I am rather pleased to announce the next version of the changeset
extraction patchset. Thanks to help from a large number of people I
think we are slowly getting to the point where it is getting
committable.
Since the last submitted version
(20121115002746(dot)GA7692(at)awork2(dot)anarazel(dot)de) a large number of fixes and
the result of good amount of review has been added to the tree. All
bugs known to me have been fixed.
Fixes include:
* synchronous replication support
* don't peg the xmin for user tables, do it only for catalog ones.
* arbitrarily large transaction support by spilling large transactions
to disk
* spill snapshots to disk, so we can restart without waiting for a new
snapshot to be built
* Don't read all WAL from the establishment of a logical slot
* tests via SQL interface to changeset extraction
The todo list includes:
* morph the "logical slot" interface into being "replication slots" that
can also be used by streaming replication
* move some more code from snapbuild.c to decode.c to remove a largely
duplicated switch
* do some more header/comment cleanup & clarification
* move pg_receivellog into its own directory in src/bin or contrib/.
* user/developer level documentation
The patch series currently has two interfaces to logical decoding. One -
which is primarily useful for pg_regress style tests and playing around
- is SQL based, the other one uses a walsender replication connection.

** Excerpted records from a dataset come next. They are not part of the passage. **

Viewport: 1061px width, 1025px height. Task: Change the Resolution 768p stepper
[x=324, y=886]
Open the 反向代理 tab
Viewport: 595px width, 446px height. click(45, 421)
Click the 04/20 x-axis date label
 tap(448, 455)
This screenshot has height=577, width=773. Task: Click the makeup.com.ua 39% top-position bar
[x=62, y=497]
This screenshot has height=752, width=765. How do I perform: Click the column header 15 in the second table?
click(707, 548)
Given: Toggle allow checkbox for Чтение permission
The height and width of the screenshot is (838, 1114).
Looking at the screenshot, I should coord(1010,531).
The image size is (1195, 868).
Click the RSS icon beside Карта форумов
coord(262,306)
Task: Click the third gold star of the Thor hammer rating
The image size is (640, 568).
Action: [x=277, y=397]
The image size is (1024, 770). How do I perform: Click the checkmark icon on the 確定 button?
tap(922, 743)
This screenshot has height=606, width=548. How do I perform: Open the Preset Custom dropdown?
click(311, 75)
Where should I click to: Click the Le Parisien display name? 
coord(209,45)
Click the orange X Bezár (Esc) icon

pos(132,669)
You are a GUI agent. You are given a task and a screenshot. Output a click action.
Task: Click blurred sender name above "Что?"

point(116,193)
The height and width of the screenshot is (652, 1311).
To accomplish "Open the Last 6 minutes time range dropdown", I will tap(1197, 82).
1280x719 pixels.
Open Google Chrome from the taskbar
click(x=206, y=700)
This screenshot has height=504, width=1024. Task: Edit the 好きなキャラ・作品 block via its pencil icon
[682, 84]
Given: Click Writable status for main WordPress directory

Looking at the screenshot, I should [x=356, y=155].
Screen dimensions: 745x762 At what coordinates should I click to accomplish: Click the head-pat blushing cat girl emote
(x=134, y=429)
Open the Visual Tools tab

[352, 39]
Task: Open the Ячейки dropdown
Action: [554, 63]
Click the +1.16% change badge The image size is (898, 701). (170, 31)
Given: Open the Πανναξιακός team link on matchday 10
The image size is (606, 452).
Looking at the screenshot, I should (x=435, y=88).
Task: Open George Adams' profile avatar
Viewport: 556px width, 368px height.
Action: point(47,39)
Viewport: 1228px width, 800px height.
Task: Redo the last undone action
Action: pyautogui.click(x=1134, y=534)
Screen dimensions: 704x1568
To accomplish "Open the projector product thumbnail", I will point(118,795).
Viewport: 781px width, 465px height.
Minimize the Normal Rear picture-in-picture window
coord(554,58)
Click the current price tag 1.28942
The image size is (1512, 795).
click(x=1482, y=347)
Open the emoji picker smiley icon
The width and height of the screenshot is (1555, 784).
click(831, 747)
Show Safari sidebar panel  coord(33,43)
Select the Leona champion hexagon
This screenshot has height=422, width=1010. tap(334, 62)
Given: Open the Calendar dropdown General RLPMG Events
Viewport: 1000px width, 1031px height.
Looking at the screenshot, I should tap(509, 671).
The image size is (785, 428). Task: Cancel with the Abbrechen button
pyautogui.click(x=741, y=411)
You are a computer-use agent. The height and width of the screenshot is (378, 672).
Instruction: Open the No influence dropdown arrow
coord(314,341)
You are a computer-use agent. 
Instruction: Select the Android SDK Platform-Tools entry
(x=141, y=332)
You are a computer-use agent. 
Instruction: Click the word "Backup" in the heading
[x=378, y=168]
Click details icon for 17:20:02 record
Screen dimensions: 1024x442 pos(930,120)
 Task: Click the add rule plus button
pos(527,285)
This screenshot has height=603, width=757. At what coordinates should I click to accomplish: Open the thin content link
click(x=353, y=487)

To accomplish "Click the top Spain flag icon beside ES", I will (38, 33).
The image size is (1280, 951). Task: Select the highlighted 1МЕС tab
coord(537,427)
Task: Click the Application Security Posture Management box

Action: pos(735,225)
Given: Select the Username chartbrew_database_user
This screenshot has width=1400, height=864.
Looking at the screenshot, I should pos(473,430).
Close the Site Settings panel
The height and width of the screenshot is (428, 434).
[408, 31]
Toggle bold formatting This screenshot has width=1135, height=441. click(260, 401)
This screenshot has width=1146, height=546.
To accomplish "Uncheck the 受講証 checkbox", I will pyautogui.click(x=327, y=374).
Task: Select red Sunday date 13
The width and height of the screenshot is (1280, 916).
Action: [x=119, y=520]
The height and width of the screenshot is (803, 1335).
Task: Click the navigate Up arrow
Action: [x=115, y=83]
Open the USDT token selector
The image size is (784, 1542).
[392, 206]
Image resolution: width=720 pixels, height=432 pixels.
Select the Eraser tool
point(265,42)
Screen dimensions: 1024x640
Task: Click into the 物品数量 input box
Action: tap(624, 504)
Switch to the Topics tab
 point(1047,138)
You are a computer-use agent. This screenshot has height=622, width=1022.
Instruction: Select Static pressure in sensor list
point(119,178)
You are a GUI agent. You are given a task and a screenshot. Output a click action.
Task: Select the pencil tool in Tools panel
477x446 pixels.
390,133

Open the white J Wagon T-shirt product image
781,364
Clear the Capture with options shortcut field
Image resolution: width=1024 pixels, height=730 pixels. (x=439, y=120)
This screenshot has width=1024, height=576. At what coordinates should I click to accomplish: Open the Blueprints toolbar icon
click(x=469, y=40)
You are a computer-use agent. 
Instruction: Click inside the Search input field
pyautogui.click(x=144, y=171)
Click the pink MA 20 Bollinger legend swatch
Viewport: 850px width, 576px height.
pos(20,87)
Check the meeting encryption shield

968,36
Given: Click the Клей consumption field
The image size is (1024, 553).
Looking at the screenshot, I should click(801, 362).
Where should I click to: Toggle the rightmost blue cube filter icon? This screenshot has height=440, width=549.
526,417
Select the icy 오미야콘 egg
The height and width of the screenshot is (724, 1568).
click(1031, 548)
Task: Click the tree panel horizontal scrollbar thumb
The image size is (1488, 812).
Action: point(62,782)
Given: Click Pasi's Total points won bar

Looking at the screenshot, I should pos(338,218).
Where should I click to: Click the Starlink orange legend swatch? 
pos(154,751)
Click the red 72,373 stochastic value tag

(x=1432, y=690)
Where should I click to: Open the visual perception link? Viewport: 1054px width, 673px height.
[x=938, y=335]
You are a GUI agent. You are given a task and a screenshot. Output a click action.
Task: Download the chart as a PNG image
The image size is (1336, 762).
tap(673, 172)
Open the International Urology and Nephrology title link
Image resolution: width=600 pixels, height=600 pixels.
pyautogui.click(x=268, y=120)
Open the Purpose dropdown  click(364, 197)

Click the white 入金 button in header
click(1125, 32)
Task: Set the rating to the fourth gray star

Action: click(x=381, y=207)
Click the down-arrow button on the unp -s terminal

A quick demonstration of the SQL interface (server needs to be started
with wal_level = logical and max_logical_slots > 0):
=# CREATE EXTENSION test_logical_decoding;
=# SELECT * FROM init_logical_replication('regression_slot', 'test_decoding');
slotname | xlog_position
-----------------+---------------
regression_slot | 0/17D5908
(1 row)
=# CREATE TABLE foo(id serial primary key, data text);
=# INSERT INTO foo(data) VALUES(1);
=# UPDATE foo SET id = -id, data = ':'||data;
=# DELETE FROM foo;
=# DROP TABLE foo;
=# SELECT * FROM start_logical_replication('regression_slot', 'now', 'hide-xids', '0');
location | xid | data
-----------+-----+--------------------------------------------------------------------------------
0/17D59B8 | 695 | BEGIN
0/17D59B8 | 695 | COMMIT
0/17E8B58 | 696 | BEGIN
0/17E8B58 | 696 | table "foo": INSERT: id[int4]:1 data[text]:1
0/17E8B58 | 696 | COMMIT
0/17E8CA8 | 697 | BEGIN
0/17E8CA8 | 697 | table "foo": UPDATE: old-pkey: id[int4]:1 new-tuple: id[int4]:-1 data[text]::1
0/17E8CA8 | 697 | COMMIT
0/17E8E50 | 698 | BEGIN
0/17E8E50 | 698 | table "foo": DELETE: id[int4]:-1
0/17E8E50 | 698 | COMMIT
0/17E9058 | 699 | BEGIN
0/17E9058 | 699 | COMMIT
(13 rows)
=# SELECT * FROM pg_stat_logical_decoding ;
slot_name | plugin | database | active | xmin | restart_decoding_lsn
-----------------+---------------+----------+--------+------+----------------------
regression_slot | test_decoding | 12042 | f | 695 | 0/17D58D0
(1 row)
=# SELECT * FROM stop_logical_replication('regression_slot');
stop_logical_replication
--------------------------
0
The walsender interface has the same calls
INIT_LOGICAL_REPLICATION 'slot' 'plugin';
START_LOGICAL_REPLICATION 'slot' restart_lsn [(option value)*];
STOP_LOGICAL_REPLICATION 'slot';
The only difference is that START_LOGICAL_REPLICATION can stream changes
and it can support synchronous replication.
The output seen in the 'data' column is produced by a so called 'output
plugin' which users of the facility can write to suit their needs. They
can be written by implementing 5 functions in the shared object that's
passed to init_logical_replication() above:
* pg_decode_init (optional)
* pg_decode_begin_txn
* pg_decode_change
* pg_decode_commit_txn
* pg_decode_cleanup (optional)
The most interesting function pg_decode_change get's passed a structure
containing old/new versions of the row, the 'struct Relation' belonging
to it and metainformation about the transaction.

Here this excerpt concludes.